◆ Work to complete
Each record below should be written out again exactly as given.

◆ Supplied data
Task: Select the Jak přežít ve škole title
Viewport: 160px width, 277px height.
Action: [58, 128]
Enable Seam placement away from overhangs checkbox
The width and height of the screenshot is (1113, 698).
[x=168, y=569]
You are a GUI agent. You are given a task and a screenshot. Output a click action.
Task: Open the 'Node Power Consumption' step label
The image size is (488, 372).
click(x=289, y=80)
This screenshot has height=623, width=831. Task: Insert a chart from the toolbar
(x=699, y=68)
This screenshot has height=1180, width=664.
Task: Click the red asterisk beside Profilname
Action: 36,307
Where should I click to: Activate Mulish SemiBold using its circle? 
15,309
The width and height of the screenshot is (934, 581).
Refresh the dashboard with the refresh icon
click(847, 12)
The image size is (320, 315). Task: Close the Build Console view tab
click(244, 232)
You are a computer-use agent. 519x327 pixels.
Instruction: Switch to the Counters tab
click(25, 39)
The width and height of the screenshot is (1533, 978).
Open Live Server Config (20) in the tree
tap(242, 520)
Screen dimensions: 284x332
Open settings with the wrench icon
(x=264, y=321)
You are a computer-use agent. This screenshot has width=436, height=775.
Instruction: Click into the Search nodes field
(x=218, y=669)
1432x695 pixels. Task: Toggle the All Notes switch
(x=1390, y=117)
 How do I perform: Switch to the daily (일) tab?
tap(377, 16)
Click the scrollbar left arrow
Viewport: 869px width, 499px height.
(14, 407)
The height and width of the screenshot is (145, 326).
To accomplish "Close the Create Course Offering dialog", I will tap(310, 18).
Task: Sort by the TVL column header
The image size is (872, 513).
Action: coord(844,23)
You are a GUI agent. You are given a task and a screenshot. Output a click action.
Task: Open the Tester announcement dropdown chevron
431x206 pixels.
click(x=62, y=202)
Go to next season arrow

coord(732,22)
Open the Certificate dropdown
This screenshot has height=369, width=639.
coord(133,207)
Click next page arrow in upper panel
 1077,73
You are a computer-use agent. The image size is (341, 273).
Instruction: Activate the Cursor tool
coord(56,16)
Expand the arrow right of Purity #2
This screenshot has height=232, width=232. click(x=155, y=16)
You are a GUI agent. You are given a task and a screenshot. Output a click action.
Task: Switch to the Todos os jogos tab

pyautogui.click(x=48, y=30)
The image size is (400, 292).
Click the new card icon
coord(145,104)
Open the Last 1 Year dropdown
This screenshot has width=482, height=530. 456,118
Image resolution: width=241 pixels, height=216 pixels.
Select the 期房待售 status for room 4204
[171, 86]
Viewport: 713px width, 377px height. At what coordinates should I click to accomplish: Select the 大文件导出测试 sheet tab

◆ The completed task
Task: Select the Jak přežít ve škole title
Viewport: 160px width, 277px height.
Action: [58, 128]
Enable Seam placement away from overhangs checkbox
The width and height of the screenshot is (1113, 698).
[x=168, y=569]
You are a GUI agent. You are given a task and a screenshot. Output a click action.
Task: Open the 'Node Power Consumption' step label
The image size is (488, 372).
click(x=289, y=80)
This screenshot has height=623, width=831. Task: Insert a chart from the toolbar
(x=699, y=68)
This screenshot has height=1180, width=664.
Task: Click the red asterisk beside Profilname
Action: 36,307
Where should I click to: Activate Mulish SemiBold using its circle? 
15,309
The width and height of the screenshot is (934, 581).
Refresh the dashboard with the refresh icon
click(847, 12)
The image size is (320, 315). Task: Close the Build Console view tab
click(244, 232)
You are a computer-use agent. 519x327 pixels.
Instruction: Switch to the Counters tab
click(25, 39)
The width and height of the screenshot is (1533, 978).
Open Live Server Config (20) in the tree
tap(242, 520)
Screen dimensions: 284x332
Open settings with the wrench icon
(x=264, y=321)
You are a computer-use agent. This screenshot has width=436, height=775.
Instruction: Click into the Search nodes field
(x=218, y=669)
1432x695 pixels. Task: Toggle the All Notes switch
(x=1390, y=117)
 How do I perform: Switch to the daily (일) tab?
tap(377, 16)
Click the scrollbar left arrow
Viewport: 869px width, 499px height.
(14, 407)
The height and width of the screenshot is (145, 326).
To accomplish "Close the Create Course Offering dialog", I will tap(310, 18).
Task: Sort by the TVL column header
The image size is (872, 513).
Action: coord(844,23)
You are a GUI agent. You are given a task and a screenshot. Output a click action.
Task: Open the Tester announcement dropdown chevron
431x206 pixels.
click(x=62, y=202)
Go to next season arrow

coord(732,22)
Open the Certificate dropdown
This screenshot has height=369, width=639.
coord(133,207)
Click next page arrow in upper panel
 1077,73
You are a computer-use agent. The image size is (341, 273).
Instruction: Activate the Cursor tool
coord(56,16)
Expand the arrow right of Purity #2
This screenshot has height=232, width=232. click(x=155, y=16)
You are a GUI agent. You are given a task and a screenshot. Output a click action.
Task: Switch to the Todos os jogos tab

pyautogui.click(x=48, y=30)
The image size is (400, 292).
Click the new card icon
coord(145,104)
Open the Last 1 Year dropdown
This screenshot has width=482, height=530. 456,118
Image resolution: width=241 pixels, height=216 pixels.
Select the 期房待售 status for room 4204
[171, 86]
Viewport: 713px width, 377px height. At what coordinates should I click to accomplish: Select the 大文件导出测试 sheet tab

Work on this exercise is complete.